Source text:
These targeted changes resulted in overall cost reductions and performance improvements. These changes did not significantly change the response to ground motions under 120% of MCE. Still, the changes did result in significant improvements for ground motions greater than 120%, as shown in Figure 3. These results indicate the importance of designing with NLRHA using prescribed guides such as PEER/TBI. Through the incorporation of NLRHA, important design improvements were identified to achieve the design intent conforming to PEER/TBI and the San Francisco Building Code.

The high levels of dispersion in the ground motion demands is an important consideration for resilience as well. Both ASCE 7-16 and PEER/TBI permit the use of spectral matching. As often applied, spectral matching reduces demands to MCE level demands at all periods, limiting designer understanding of performance at higher levels of shaking, which may occur. Resilient designs should continue to generally perform well even beyond MCE level demands but, without evaluations beyond MCE, this behavior cannot be confirmed. The higher levels of dispersion using spectral scaling in the 500 Folsom design allowed designers, through a few modest changes to the design, to achieve reasonable performance beyond MCE level demands and reduce costs.

Data extract:

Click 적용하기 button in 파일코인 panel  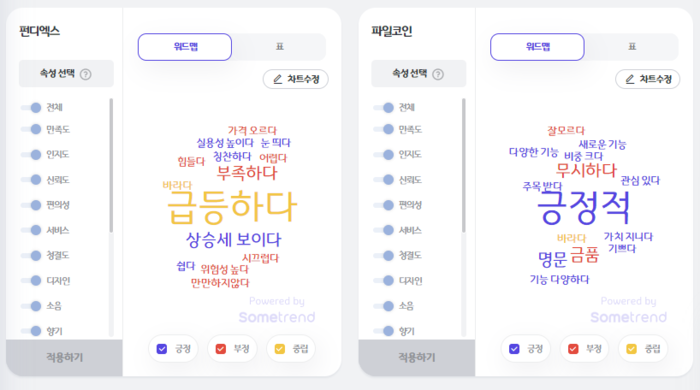[x=417, y=357]

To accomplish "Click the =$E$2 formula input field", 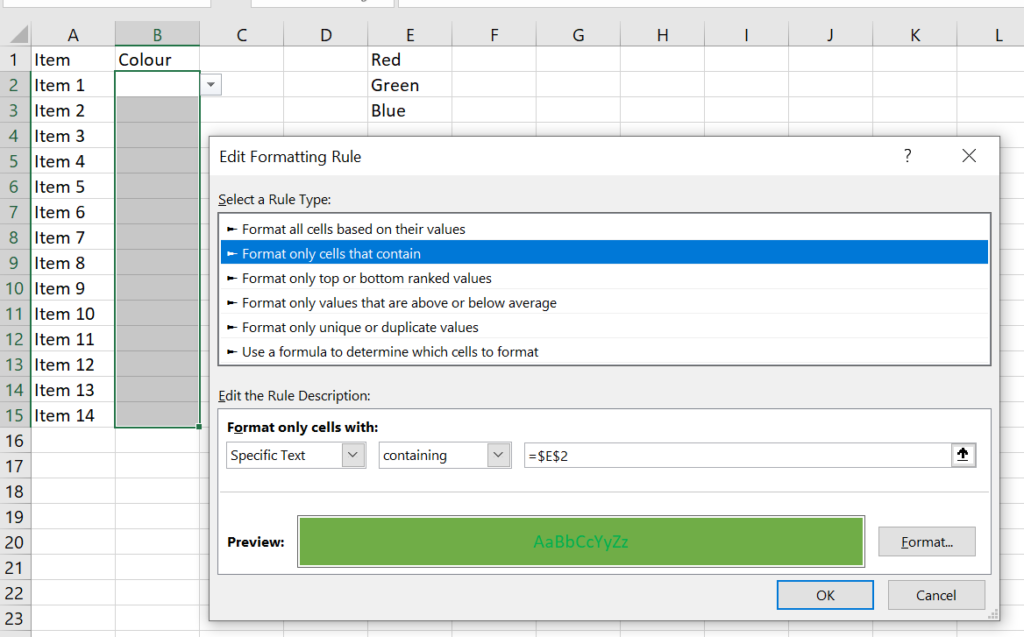I will click(x=735, y=455).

The tasks:
(1) Duplicate the part of the seismic design passage between "These targeted changes" and "Francisco Building Code.", inclusive.
(2) Decide whether each statement agrees with the seismic design passage, answering yes or no and quoting the words of the passage that settle it: (a) The changes significantly altered the response to ground motions under 120% of MCE. (b) ASCE 7-16 and PEER/TBI both permit spectral matching. (c) The 500 Folsom design used spectral matching.
(3) Extend the seismic design passage beyond its final sentence.
The data is not required for any of the work that follows.

Responses to the exercise:
(1)
These targeted changes resulted in overall cost reductions and performance improvements. These changes did not significantly change the response to ground motions under 120% of MCE. Still, the changes did result in significant improvements for ground motions greater than 120%, as shown in Figure 3. These results indicate the importance of designing with NLRHA using prescribed guides such as PEER/TBI. Through the incorporation of NLRHA, important design improvements were identified to achieve the design intent conforming to PEER/TBI and the San Francisco Building Code.

(2)
(a) No: "These changes did not significantly change the response to ground motions under 120% of MCE."
(b) Yes: "Both ASCE 7-16 and PEER/TBI permit the use of spectral matching."
(c) No: "The higher levels of dispersion using spectral scaling in the 500 Folsom design"

(3)
Shear Wall Boundary Confinement

Nonlinear wall elements in NLRHA output strain at numerous locations of the core walls on all floors. This information cannot be obtained with response spectrum analysis but can be greatly beneficial in specifying boundary zone detailing. At the time of design, ACI 318-14 prescribes the type and location of boundary elements based on a simple shear wall, but core walls are much more complex. Mapping of compression and tension strain demands to boundary zone types could be immensely helpful in increasing resilience while reducing costs.

ACI 318-14 Section 18.10.6.4.2 provides boundary zone detailing requirements for three different types of boundary zones: special boundary zone, ordinary boundary zone with a 6-inch spacing of ties, and ordinary boundary zone with an 8-inch spacing of ties.

  1. Special Boundaries (ACI 318-14 18.10.6.4): Bar buckling restraint in tension and ductile confinement in compression.
    T: 10x yield ≥ εt ≥ 2x yield
    C: 0.006 ≥ εc ≥ 0.002
  2. Ordinary Boundary with 6-inch Spacing (ACI 318-14 18.10.6.5-Yielding): Bar buckling restraint in tension and very modest confinement in compression.
    T: 10x yield ≥ εt ≥ 2x yield
    C: 0.002 > εc ≥ 0.001
  3. Ordinary Boundary with 8-inch Spacing (ACI 318-14 18.10.6.5-No Yielding): Limited bar buckling restraint in tension and no confinement in compression.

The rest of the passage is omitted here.